Every week—sometimes two or three times a service—we speak directly to the king of the universe while the congregation listens in. That’s a tall order, and it should probably scare us a little more than it does. Thankfully, Jesus set an example in John 11:41–42.
Be prayed up
During his earthly ministry, Jesus prayed many times, but only a handful of them were in public. The example is clear: more than you pray in public, pray in private. Then, when you pray in public, make certain your words are true and your motives pure (Matthew 6:5).
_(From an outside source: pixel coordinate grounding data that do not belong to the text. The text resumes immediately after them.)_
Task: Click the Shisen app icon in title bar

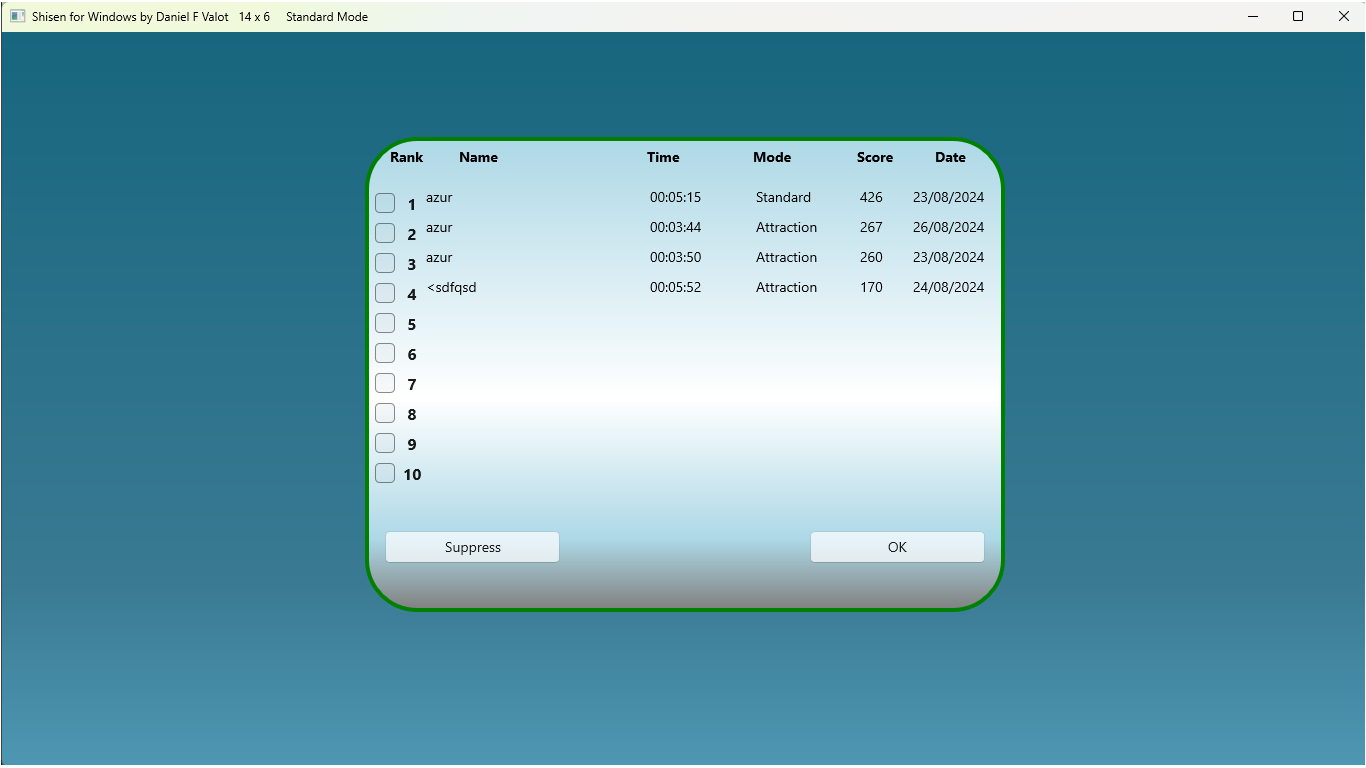Action: tap(17, 16)
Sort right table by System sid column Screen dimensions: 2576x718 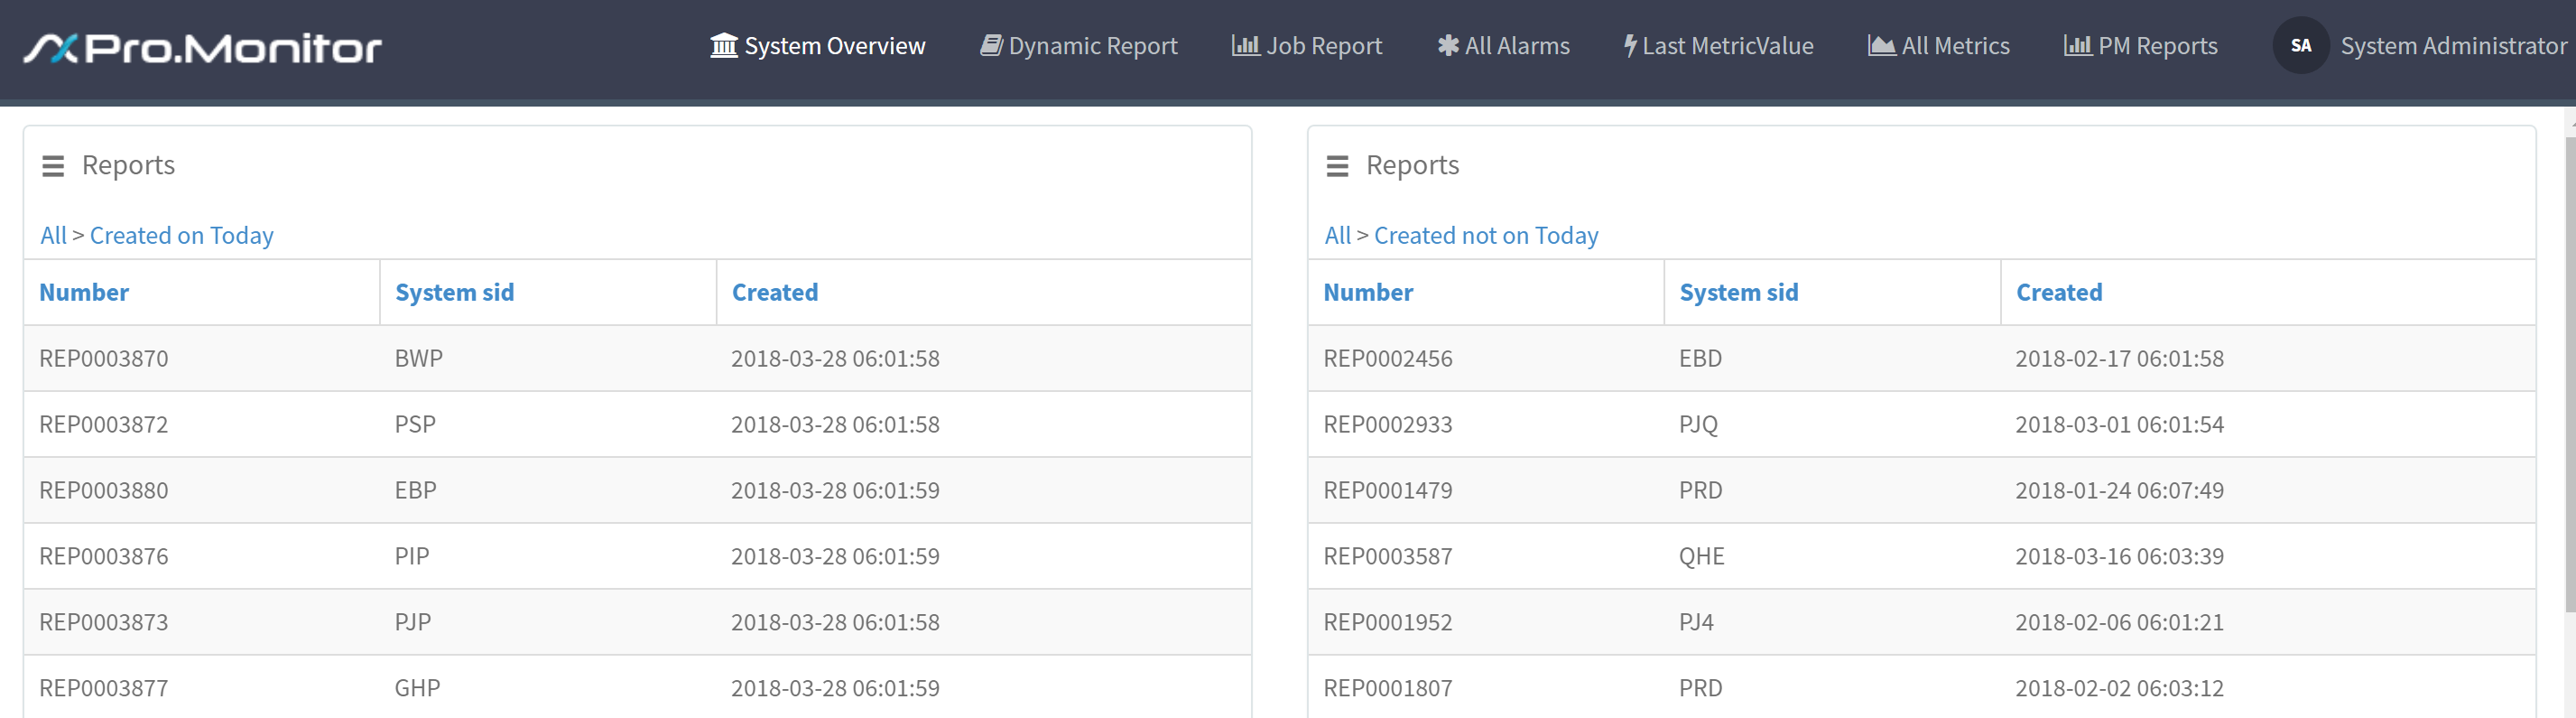click(x=1738, y=292)
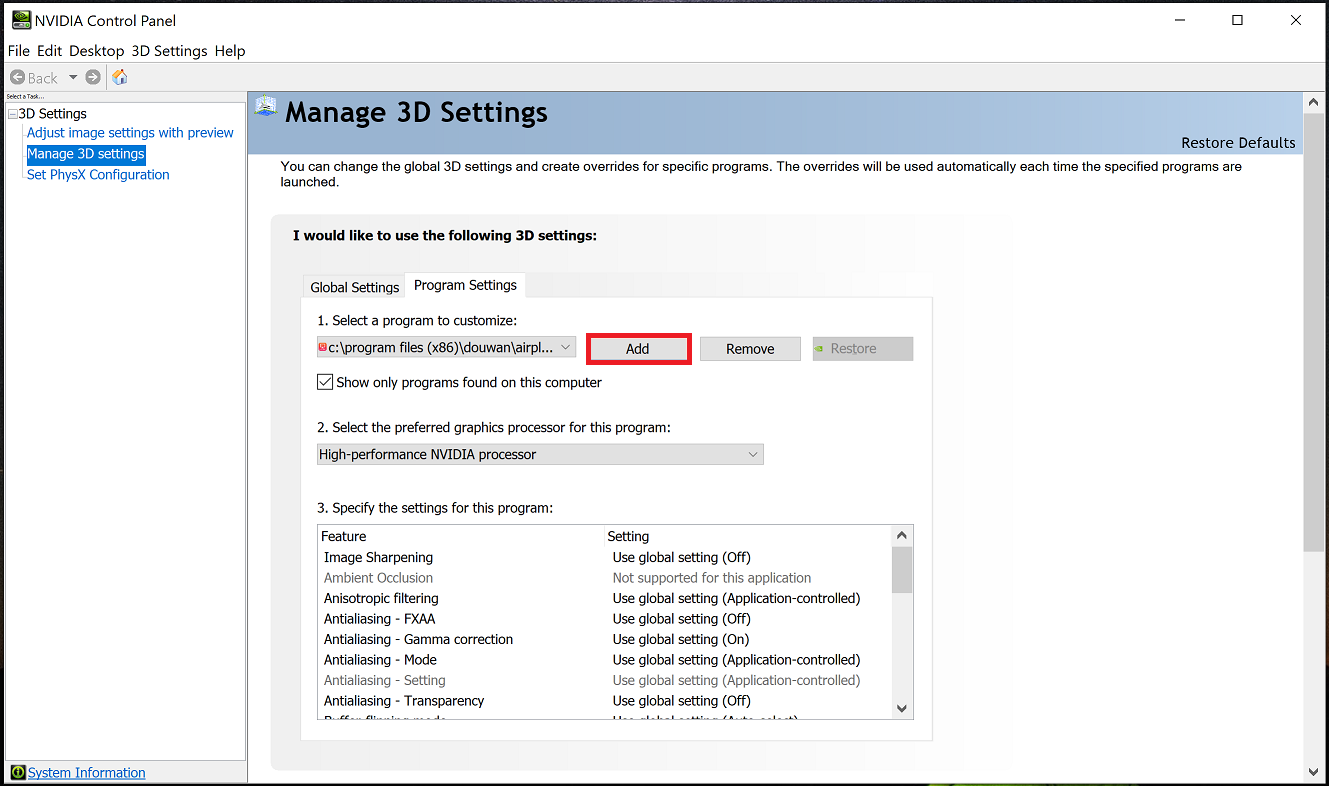Open the Desktop menu
The height and width of the screenshot is (786, 1329).
click(x=96, y=50)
Jesus prays “on account of the people standing around.” The difference between Jesus and the hypocritical Pharisee in Matthew 6:5? Motive. Jesus prays to build up the faith of those around him; the Pharisee prays to build himself up in the crowd’s opinion.
Before Jesus performed one of his most famous miracles—raising Lazarus from the dead—he prayed 26 words. It probably took less than 30 seconds. A long prayer isn’t necessarily better; it’s just longer.
In a sermon about prayer, John Newton said, “The chief fault of some prayers is, that they are too long; not that I think we should pray by the clock, and limit ourselves precisely to a certain number of minutes; but it is better of the two, that the hearers should wish the prayer had been longer, than spend half the time in wishing it was over.”
Let’s remember that prayer is not a production bumper, used to let the guitarist tune. Prayer is a sacred act, a privilege. (Click to tweet) While it may occasionally result in a smoother service flow, this is not its purpose. Shame on us if we treat it as such.
Jesus uses 9 of those 26 public words to express gratitude. He rarely missed an opportunity to express his thanks, and neither should we.